| Task to carry out |
Retype, exactly and only, each line from the one containing "18:35 10.09.2015 (303, 185)" to the end of the records below.

| Source data |
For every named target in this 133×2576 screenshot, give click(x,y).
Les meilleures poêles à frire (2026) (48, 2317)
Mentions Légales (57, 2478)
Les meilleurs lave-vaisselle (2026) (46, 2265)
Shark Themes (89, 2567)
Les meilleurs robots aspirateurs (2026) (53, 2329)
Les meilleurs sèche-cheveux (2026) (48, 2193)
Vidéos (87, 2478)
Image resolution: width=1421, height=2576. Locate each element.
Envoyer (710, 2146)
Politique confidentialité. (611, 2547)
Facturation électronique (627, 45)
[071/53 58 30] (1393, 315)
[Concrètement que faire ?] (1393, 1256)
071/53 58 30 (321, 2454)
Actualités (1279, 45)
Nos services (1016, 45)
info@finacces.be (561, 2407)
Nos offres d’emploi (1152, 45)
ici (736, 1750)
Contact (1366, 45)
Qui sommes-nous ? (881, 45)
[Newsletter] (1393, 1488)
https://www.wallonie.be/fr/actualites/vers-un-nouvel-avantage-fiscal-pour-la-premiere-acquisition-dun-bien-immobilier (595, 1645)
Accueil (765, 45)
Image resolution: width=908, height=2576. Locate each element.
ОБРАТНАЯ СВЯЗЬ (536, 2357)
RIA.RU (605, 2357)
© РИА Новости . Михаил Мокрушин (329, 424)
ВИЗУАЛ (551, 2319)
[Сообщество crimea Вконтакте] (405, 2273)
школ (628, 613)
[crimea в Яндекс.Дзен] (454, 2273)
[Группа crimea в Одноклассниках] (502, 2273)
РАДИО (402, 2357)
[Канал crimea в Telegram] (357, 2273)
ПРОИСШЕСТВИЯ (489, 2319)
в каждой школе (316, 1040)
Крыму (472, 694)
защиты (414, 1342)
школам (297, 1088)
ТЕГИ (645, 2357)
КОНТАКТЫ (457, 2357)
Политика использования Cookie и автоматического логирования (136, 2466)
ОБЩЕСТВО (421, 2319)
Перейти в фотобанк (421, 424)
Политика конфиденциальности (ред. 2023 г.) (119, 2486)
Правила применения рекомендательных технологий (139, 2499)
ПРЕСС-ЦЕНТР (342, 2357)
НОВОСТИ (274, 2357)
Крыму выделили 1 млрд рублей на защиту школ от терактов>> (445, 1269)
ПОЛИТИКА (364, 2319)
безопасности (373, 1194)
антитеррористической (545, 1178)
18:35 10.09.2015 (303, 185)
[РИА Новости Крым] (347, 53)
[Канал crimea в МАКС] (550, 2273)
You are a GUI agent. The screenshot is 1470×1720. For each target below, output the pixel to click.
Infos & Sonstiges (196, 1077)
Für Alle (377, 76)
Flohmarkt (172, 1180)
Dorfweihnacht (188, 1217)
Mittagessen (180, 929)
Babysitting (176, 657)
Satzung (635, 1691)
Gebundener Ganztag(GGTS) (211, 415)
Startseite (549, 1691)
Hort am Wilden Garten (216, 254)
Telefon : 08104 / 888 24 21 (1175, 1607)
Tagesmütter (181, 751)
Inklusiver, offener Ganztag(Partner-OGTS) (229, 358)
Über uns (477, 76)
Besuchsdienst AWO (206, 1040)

| Expected answer |
18:35 10.09.2015 (303, 185)
[РИА Новости Крым] (347, 53)
[Канал crimea в МАКС] (550, 2273)
You are a GUI agent. The screenshot is 1470×1720. For each target below, output the pixel to click.
Infos & Sonstiges (196, 1077)
Für Alle (377, 76)
Flohmarkt (172, 1180)
Dorfweihnacht (188, 1217)
Mittagessen (180, 929)
Babysitting (176, 657)
Satzung (635, 1691)
Gebundener Ganztag(GGTS) (211, 415)
Startseite (549, 1691)
Hort am Wilden Garten (216, 254)
Telefon : 08104 / 888 24 21 (1175, 1607)
Tagesmütter (181, 751)
Inklusiver, offener Ganztag(Partner-OGTS) (229, 358)
Über uns (477, 76)
Besuchsdienst AWO (206, 1040)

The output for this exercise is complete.